Stuart Wightman said if he had been aware, he is sure the content would have been escalated to the minister.
Arlene Foster was the minister at the time.
The articles appeared in the Daily Mirror and Guardian in late 2014 and early 2015.
At the time officials in Northern Ireland were planning to extend RHI to domestic homes.
The RHI scheme was established to encourage up-take of eco-friendly heat systems over the use of fossil fuels.
An overgenerous offer of fuel subsidies meant it could cost taxpayers an extra £490m.
Newspaper articles
The Daily Mirror article was published in November 2014 under the headline: "Rich enjoy free fuel AND taxpayers' cash while millions must choose between heating and eating".
The Guardian published a news article, and later a separate opinion piece, by well known environmentalist George Monbiot.
In the news report the Guardian claimed the scheme in Great Britain had been rolled out without basic checks and encouraged waste.
In his column Mr Monbiot wrote: "the more fuel you burn, the more money you are given".
"So rich people are now running their oversized boilers at full steam and leave the windows open to cool the house.
"The returns are astonishing: 20, 30 sometimes 40%."
'Should have been raised'
Inquiry counsel Joseph Aiken asked whether the press office in the Enterprise Department (DETI) had a role in collating relevant newspaper clippings.
Mr Wightman said he would have expected them to be circulated to his boss, John Mills, who headed up the Energy Division in the department.
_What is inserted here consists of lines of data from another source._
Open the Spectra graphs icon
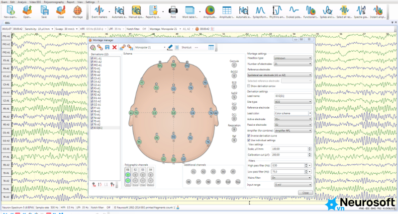Image resolution: width=398 pixels, height=214 pixels. pyautogui.click(x=361, y=11)
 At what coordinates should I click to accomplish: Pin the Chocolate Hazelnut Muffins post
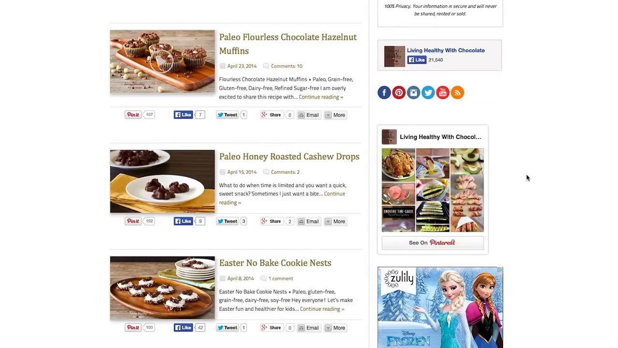(133, 115)
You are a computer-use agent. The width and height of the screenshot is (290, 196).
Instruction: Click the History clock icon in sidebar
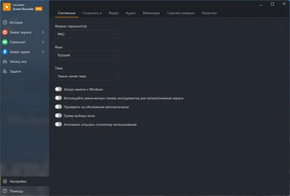5,22
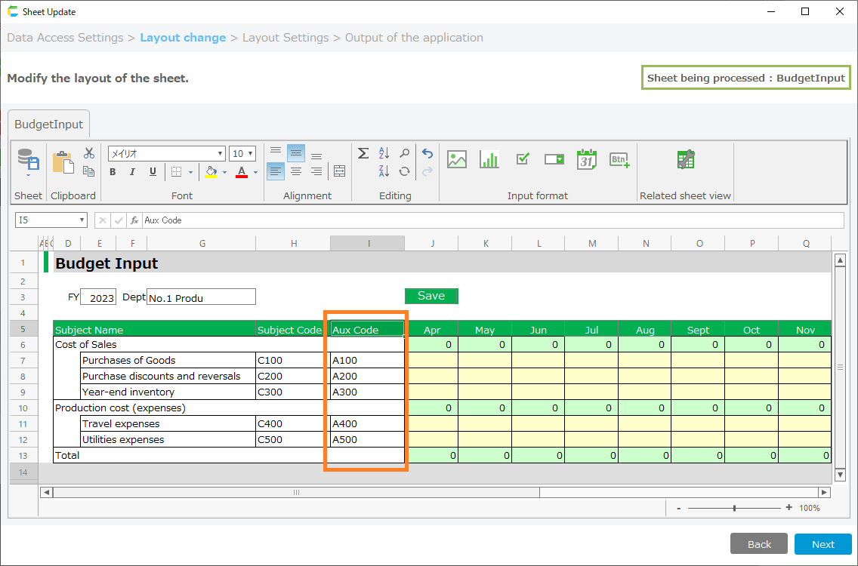Toggle Italic text formatting

(132, 172)
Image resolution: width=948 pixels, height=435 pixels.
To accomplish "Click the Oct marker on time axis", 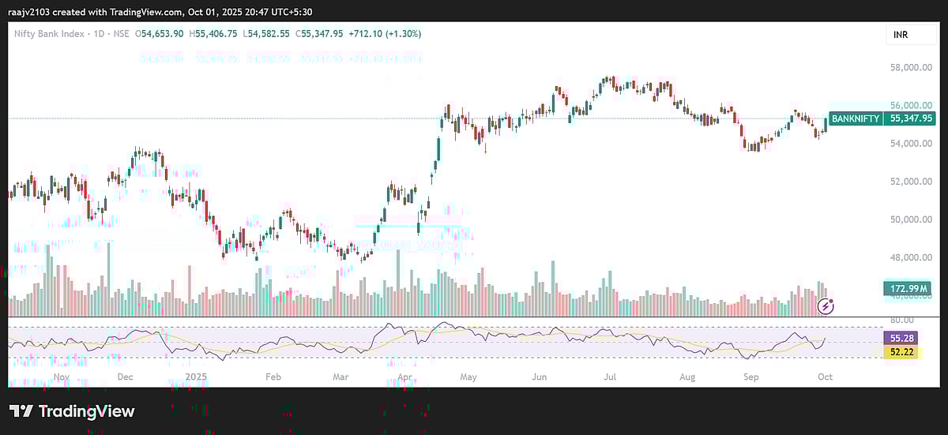I will click(x=824, y=377).
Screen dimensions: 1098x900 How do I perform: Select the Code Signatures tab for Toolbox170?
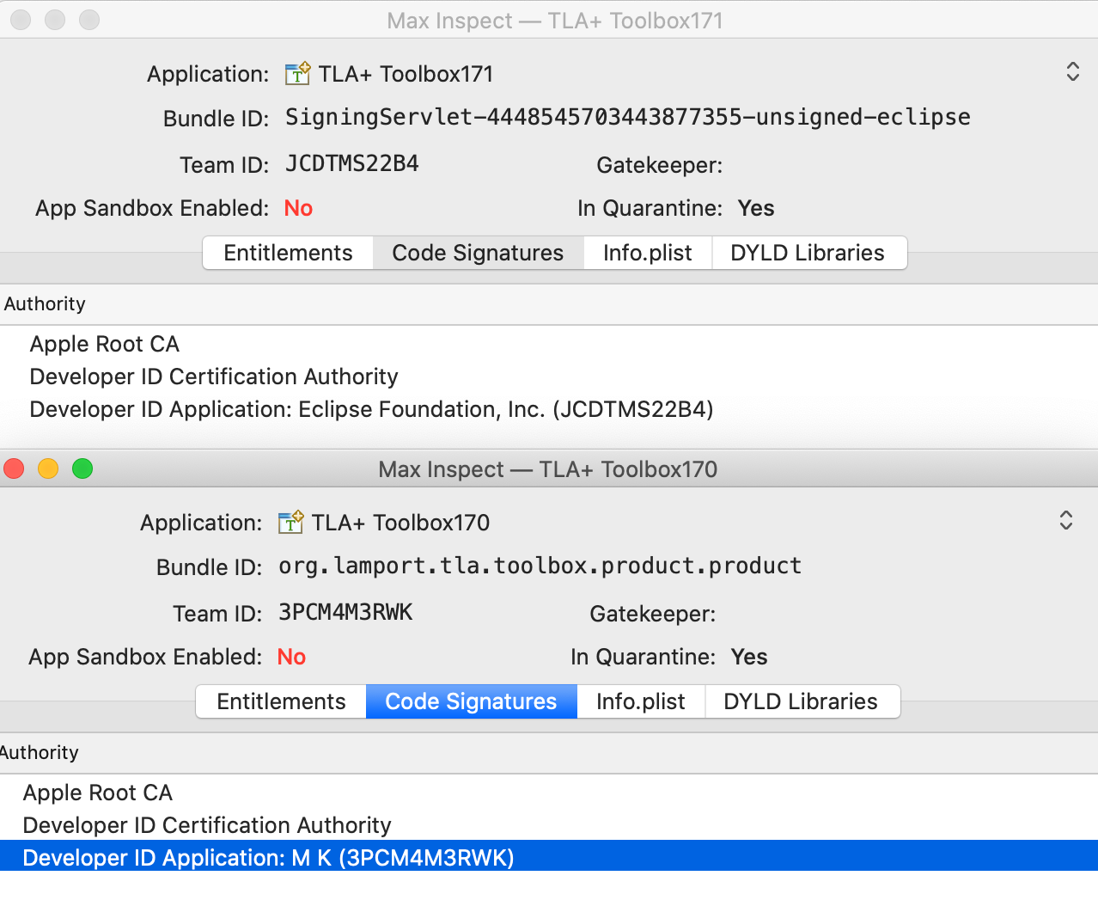pyautogui.click(x=471, y=701)
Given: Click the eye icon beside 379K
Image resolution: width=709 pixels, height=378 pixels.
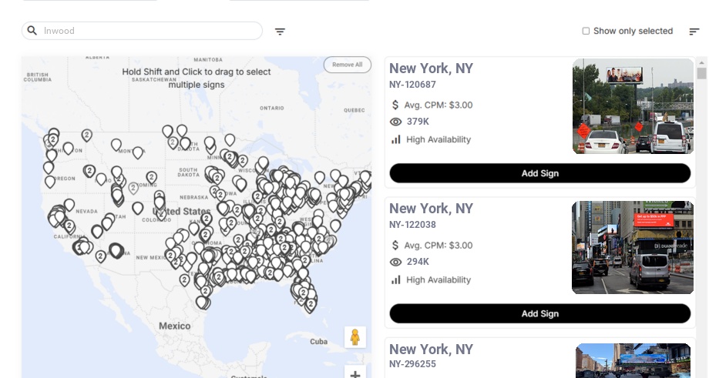Looking at the screenshot, I should coord(395,122).
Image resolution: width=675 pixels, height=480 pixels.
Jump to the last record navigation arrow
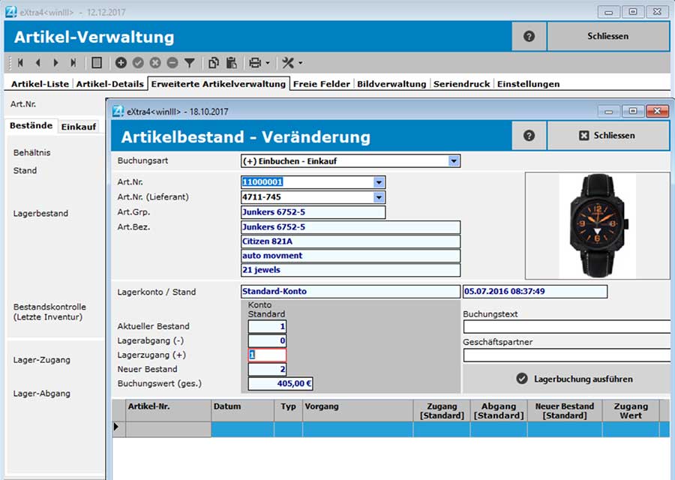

Mr Aiken suggested that it should have also ended up in a submission to the minister.
Mr Wightman agreed it should have been raised with Arlene Foster.
However Mr Aiken said following checks with the department there was no record of the articles having been saved in the department's digital record system called TRIM.
Mr Aiken said it was particularly surprising that no-one had raised the articles with the RHI team in DETI, especially as the equivalent department in Great Britain had been quoted in the news articles.
'Lack of clarity'
Later on Wednesday, the inquiry was told that even as the crisis was unfolding there was no clarity amongst officials about the budget consequences.
Mr Wightman said from March 2015 they knew they had a problem but thought they could get more money from Treasury to cover the overspend.
Mr Aiken said Mr Wightman had spent the summer "going round the houses" in officialdom trying to work out the position.
At one point he suggested that because the scheme in Great Britain had under spent, some of that money could be used to cover an overspend in Northern Ireland.
He said officials in the finance division of his own department understood the potential consequences for the departmental budget but it was not explained to him.
He was simply told to stop entering into commitments to prevent the subsidy bill increasing.
An attempt was made to pause applications but scheme administrators in the Office for Gas and Electricity Markets (OFGEM) told him they had no power to do that.
Mr Wightman said it was December 2015 before he knew for sure that 100% of any overspend would have to be met from the department's budget.